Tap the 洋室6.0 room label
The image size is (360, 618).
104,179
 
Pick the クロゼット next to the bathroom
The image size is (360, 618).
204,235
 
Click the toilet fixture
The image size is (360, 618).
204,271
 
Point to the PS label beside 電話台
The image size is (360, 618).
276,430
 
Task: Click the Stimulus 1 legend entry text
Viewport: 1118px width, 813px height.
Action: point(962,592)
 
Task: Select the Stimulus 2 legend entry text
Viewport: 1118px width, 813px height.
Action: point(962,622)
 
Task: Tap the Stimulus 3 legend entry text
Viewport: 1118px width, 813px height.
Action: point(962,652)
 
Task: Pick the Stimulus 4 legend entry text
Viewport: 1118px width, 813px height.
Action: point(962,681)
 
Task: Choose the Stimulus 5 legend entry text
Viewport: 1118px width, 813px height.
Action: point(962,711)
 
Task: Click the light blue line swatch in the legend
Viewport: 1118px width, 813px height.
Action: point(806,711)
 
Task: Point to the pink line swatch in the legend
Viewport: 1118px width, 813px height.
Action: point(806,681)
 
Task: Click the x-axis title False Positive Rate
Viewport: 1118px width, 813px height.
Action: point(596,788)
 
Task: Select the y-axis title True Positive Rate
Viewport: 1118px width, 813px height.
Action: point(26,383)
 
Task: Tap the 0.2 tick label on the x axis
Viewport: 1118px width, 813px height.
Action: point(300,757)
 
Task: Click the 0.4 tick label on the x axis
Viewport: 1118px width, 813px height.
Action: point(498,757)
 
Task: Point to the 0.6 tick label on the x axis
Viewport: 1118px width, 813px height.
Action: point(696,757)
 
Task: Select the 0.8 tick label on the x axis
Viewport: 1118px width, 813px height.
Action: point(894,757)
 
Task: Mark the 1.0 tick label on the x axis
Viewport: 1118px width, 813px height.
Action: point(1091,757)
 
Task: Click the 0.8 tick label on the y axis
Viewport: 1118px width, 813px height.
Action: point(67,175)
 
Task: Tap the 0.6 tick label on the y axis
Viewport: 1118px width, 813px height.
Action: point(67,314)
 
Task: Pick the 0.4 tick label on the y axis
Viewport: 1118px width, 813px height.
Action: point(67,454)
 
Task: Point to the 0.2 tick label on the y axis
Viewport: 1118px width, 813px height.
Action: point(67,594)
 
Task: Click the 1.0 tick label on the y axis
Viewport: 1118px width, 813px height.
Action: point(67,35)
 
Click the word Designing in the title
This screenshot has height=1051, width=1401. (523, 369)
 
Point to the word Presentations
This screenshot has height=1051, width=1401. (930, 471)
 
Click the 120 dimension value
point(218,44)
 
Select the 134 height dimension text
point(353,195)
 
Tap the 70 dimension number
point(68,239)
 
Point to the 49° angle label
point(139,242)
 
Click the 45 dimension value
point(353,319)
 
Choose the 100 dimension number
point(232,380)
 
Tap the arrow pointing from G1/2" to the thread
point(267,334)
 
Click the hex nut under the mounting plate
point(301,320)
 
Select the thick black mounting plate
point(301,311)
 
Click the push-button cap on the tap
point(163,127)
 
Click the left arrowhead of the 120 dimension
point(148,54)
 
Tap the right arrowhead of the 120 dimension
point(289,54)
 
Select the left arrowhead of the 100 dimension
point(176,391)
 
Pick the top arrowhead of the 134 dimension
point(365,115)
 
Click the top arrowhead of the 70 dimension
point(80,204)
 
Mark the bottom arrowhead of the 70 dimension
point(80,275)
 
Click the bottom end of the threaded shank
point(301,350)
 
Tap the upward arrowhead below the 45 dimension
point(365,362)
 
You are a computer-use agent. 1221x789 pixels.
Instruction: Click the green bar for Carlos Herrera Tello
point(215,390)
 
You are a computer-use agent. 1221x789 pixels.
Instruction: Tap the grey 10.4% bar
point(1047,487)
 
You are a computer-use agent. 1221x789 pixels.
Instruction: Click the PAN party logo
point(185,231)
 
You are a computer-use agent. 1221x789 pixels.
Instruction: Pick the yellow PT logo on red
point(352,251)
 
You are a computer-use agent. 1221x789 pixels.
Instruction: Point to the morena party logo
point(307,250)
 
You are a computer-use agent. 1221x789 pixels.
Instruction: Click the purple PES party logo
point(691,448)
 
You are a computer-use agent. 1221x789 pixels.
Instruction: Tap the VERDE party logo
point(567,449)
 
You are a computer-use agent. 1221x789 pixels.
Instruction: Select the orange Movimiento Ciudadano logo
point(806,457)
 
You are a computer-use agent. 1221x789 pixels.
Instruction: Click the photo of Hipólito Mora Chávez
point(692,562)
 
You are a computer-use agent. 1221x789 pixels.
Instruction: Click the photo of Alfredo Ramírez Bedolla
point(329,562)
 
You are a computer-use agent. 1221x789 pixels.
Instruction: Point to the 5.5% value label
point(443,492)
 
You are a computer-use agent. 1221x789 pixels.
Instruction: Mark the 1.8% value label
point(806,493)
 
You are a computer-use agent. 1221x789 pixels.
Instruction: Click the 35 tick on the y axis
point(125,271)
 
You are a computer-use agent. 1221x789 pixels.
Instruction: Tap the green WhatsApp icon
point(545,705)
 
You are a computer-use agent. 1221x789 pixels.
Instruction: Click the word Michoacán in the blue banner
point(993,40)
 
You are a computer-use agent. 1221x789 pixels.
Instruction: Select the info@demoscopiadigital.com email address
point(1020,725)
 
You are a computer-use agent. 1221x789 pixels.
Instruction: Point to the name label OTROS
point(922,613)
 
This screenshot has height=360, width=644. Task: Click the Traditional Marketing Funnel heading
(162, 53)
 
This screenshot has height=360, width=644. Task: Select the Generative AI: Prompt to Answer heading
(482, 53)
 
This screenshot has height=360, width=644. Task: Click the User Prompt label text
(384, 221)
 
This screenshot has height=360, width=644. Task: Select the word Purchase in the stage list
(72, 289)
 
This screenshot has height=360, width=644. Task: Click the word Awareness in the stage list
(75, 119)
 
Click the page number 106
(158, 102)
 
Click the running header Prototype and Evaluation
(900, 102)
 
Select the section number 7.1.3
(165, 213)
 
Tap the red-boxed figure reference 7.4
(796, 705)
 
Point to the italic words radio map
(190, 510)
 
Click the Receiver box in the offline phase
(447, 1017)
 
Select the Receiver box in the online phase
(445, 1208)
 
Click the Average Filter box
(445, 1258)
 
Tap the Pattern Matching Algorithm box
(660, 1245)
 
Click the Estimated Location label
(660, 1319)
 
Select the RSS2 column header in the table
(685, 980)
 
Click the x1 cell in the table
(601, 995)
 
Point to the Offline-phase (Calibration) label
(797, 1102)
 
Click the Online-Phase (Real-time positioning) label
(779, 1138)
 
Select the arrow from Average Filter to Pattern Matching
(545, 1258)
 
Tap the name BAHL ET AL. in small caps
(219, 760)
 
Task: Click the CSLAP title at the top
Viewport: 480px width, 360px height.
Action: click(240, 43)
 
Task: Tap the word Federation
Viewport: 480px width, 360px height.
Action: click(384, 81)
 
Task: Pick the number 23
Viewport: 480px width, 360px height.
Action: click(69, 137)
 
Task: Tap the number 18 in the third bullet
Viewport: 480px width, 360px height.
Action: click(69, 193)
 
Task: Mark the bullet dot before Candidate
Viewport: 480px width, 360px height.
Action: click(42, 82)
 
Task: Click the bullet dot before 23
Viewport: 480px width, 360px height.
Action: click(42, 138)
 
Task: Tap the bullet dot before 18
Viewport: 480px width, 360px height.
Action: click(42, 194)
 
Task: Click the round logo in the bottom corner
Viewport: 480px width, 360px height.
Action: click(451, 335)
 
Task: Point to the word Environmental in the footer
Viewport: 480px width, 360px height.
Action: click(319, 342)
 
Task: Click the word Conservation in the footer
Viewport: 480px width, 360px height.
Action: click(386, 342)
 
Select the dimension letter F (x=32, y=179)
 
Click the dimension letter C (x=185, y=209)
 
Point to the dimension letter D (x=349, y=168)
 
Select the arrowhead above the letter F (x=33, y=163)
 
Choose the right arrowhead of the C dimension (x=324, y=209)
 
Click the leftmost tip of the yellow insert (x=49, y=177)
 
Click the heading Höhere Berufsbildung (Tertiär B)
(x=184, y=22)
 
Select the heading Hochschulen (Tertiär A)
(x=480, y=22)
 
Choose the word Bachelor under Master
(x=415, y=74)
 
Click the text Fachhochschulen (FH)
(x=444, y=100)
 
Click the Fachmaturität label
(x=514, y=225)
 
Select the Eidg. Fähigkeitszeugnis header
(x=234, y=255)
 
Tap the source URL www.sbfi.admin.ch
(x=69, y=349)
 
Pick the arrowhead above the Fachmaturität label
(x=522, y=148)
------------------------------------
◆ **Task details**: Which lines of the material above contain the word "footer"? Gather each one and copy it in full, and treat a difference in capitalization as a mismatch.

◆ **Written solution**:
Task: Point to the word Environmental in the footer
Task: Click the word Conservation in the footer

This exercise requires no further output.